SUPPLIED PASSAGE |
## START
Cognitive Dissonance: Integration USA and the Future of American Democracy

The Failures of Integration: How Race and Class Are Undermining the American Dream

by Sheryll Cashin (New York: Public Affairs, 2004)



An Essay in Review






by John L. Godwin


Has anyone heard the hissing of summer lawns,  the  sound of the closing door, or seen the traffic jam on the highway to the suburbs? The problem, we know, dates back to the early beginnings of our society. The overwhelming-majority of Americans today reject racism and say that they believe in integration. Americans say this, but their behavior is otherwise. For the reality of life in the USA is that the majority of Americans, white and black, actually live in racially separated communities. This is according to a new study of race and integration by Georgetown University law professor, Sheryll Cashin.

Cashin’s book joins the outpouring of books, articles, radio and TV commentary marking the observance of fifty years since the historic US Supreme Court’s Brown v. Board of Education decision of 1954. Racial integration, which some people thought came out of Brown and other reforms of the Civil Rights Era, has in truth been something of a failure according to Cashin. But the mass media of the post-1960s has fostered a new image of an integrated America with which we are yet comfortable. One that is at odds with the reality—even the black middle class across the USA has tended to move into separated enclaves reflecting the generally separated worlds inhabited not only by whites and blacks, but also by the growing economic cleavages of rich and poor.
## END
DATASET EXTRACT |
## START
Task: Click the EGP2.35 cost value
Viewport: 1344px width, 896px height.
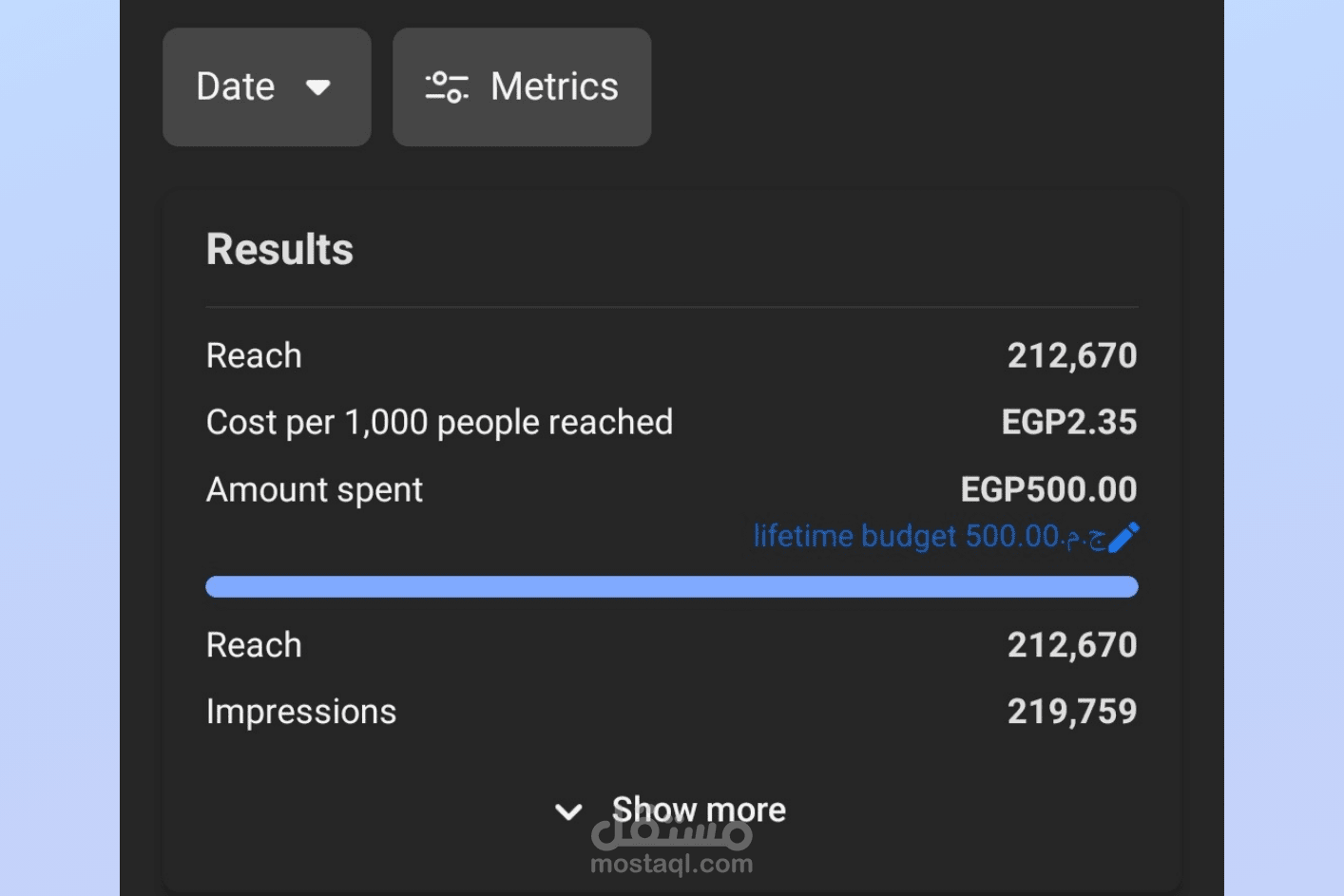Action: coord(1068,423)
## END
JOBS |
1. Translate this sentence from the review essay on integration into Spanish: "Americans say this, but their behavior is otherwise."
2. Rewrite everything in the review essay on integration from "by John L. Godwin" down to "professor, Sheryll Cashin.", with "highway" changed to "freeway".

SOLUTIONS TO THE EXERCISE |
1. Los estadounidenses dicen esto, pero su comportamiento es otro.

2.
by John L. Godwin


Has anyone heard the hissing of summer lawns,  the  sound of the closing door, or seen the traffic jam on the freeway to the suburbs? The problem, we know, dates back to the early beginnings of our society. The overwhelming-majority of Americans today reject racism and say that they believe in integration. Americans say this, but their behavior is otherwise. For the reality of life in the USA is that the majority of Americans, white and black, actually live in racially separated communities. This is according to a new study of race and integration by Georgetown University law professor, Sheryll Cashin.